- [Given records]:
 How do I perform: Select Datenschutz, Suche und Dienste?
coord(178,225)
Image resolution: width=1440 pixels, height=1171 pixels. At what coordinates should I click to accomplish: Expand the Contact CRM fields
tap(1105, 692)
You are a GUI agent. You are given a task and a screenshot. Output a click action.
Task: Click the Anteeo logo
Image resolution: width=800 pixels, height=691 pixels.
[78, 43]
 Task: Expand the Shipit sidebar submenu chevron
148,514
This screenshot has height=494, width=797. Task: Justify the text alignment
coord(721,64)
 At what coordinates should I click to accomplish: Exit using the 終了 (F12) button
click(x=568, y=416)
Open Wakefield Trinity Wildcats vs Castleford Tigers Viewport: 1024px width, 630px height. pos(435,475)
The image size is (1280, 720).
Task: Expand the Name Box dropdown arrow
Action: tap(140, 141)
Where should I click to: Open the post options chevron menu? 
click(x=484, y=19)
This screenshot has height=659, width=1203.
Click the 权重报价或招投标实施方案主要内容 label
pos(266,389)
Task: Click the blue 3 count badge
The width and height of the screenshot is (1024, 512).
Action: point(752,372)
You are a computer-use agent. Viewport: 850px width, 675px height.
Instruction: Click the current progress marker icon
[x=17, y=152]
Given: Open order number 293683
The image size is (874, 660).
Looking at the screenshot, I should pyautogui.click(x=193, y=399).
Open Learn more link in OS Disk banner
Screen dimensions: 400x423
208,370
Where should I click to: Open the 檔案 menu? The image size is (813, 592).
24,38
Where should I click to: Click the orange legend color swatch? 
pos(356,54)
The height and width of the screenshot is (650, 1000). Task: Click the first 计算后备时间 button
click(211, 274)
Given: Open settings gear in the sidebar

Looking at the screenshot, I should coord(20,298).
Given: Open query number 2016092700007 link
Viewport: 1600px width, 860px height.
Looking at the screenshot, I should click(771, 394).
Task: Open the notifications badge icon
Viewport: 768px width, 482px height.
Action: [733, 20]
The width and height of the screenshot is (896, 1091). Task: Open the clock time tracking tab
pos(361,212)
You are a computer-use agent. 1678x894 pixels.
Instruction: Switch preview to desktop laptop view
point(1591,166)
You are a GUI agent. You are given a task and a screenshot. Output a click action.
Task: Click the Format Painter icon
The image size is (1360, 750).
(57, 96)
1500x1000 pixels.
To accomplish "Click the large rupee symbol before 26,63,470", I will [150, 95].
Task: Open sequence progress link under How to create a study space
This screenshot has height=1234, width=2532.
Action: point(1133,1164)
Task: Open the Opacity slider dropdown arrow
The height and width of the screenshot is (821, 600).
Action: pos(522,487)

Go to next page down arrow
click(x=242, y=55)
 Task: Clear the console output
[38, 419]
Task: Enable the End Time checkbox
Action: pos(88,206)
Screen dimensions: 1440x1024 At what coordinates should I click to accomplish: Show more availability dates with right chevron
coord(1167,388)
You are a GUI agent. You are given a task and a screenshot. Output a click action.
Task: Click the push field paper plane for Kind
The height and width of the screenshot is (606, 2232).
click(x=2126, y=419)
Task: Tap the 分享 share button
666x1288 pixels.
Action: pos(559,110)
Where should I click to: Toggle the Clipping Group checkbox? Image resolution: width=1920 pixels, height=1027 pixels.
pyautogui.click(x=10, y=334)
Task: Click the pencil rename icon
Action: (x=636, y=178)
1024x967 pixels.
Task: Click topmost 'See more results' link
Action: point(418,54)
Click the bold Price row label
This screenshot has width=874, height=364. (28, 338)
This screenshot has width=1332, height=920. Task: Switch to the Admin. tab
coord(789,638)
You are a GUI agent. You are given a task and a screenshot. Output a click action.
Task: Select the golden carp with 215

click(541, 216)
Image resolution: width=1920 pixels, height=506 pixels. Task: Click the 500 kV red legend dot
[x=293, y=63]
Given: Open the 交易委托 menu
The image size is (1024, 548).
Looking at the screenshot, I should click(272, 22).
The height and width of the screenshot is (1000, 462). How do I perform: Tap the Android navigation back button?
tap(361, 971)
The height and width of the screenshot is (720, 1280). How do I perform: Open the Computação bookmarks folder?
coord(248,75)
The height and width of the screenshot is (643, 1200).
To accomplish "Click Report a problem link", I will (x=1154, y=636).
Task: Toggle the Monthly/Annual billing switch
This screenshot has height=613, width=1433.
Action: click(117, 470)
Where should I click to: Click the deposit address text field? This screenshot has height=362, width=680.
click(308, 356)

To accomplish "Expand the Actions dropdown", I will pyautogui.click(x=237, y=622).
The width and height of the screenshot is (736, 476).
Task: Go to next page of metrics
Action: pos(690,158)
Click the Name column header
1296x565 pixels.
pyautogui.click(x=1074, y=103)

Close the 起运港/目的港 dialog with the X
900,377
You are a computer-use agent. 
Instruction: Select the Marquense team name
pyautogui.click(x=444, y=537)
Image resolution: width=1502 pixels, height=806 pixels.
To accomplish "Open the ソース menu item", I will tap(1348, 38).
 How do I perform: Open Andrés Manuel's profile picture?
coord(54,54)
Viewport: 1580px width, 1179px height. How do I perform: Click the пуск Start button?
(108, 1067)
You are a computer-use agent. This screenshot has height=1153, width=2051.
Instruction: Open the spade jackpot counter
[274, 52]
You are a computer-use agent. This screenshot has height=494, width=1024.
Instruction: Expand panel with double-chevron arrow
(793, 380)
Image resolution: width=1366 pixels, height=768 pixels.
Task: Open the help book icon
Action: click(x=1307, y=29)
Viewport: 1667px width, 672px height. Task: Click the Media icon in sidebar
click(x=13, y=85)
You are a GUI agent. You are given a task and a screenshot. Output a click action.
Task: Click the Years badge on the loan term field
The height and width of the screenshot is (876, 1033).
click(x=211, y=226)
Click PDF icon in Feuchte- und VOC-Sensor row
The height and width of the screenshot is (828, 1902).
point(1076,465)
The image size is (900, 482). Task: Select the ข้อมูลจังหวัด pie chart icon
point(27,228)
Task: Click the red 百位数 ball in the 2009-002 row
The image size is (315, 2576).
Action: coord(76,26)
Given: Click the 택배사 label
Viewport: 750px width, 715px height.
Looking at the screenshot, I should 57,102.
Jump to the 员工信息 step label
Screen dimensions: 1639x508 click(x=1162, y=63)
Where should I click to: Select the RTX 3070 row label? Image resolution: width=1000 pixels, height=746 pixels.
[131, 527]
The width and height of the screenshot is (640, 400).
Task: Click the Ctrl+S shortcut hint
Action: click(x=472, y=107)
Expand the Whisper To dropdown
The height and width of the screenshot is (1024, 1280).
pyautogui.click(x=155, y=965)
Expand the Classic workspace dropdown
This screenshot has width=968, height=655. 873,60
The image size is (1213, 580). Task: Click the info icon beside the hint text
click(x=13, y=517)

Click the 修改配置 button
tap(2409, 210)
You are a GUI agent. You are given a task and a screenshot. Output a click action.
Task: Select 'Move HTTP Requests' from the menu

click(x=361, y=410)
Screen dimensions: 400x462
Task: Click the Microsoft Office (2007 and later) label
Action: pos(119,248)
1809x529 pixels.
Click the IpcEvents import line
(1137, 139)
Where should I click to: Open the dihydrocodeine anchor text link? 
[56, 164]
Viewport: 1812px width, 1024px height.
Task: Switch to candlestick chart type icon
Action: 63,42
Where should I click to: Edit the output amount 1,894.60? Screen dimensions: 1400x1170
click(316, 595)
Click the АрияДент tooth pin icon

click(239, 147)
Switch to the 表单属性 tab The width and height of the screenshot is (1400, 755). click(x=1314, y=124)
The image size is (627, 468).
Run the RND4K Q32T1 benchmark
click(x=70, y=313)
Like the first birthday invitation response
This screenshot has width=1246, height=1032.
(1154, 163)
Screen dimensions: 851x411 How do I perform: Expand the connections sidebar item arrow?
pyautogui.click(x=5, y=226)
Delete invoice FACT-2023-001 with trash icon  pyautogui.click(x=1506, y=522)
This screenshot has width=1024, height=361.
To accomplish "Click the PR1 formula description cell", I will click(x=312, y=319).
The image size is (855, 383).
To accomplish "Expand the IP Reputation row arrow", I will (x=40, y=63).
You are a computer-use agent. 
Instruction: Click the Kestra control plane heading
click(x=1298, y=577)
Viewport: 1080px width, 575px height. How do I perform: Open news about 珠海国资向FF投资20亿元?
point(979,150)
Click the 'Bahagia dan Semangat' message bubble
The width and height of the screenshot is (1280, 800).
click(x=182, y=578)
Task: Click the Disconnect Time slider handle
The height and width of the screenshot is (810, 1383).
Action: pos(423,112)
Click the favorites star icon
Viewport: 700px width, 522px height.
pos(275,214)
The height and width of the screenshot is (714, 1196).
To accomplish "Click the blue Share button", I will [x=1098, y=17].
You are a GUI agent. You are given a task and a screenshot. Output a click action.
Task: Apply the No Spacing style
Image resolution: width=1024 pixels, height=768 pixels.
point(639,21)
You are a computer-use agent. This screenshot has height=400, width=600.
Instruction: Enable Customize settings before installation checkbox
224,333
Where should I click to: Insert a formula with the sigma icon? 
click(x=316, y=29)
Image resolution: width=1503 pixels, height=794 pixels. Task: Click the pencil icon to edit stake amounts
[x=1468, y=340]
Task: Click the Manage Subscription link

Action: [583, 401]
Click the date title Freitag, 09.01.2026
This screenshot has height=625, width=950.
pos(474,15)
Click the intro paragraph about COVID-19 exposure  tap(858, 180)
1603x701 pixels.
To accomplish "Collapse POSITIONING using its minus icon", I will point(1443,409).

- [About this task]:
Of all the entries above, retype exactly the lines from the line with "1809x529 pixels." to the line with "The image size is (855, 383).", both included, and no others.

- [Result of the exercise]:
1809x529 pixels.
Click the IpcEvents import line
(1137, 139)
Where should I click to: Open the dihydrocodeine anchor text link? 
[56, 164]
Viewport: 1812px width, 1024px height.
Task: Switch to candlestick chart type icon
Action: 63,42
Where should I click to: Edit the output amount 1,894.60? Screen dimensions: 1400x1170
click(316, 595)
Click the АрияДент tooth pin icon

click(239, 147)
Switch to the 表单属性 tab The width and height of the screenshot is (1400, 755). click(x=1314, y=124)
The image size is (627, 468).
Run the RND4K Q32T1 benchmark
click(x=70, y=313)
Like the first birthday invitation response
This screenshot has width=1246, height=1032.
(1154, 163)
Screen dimensions: 851x411 How do I perform: Expand the connections sidebar item arrow?
pyautogui.click(x=5, y=226)
Delete invoice FACT-2023-001 with trash icon  pyautogui.click(x=1506, y=522)
This screenshot has width=1024, height=361.
To accomplish "Click the PR1 formula description cell", I will click(x=312, y=319).
The image size is (855, 383).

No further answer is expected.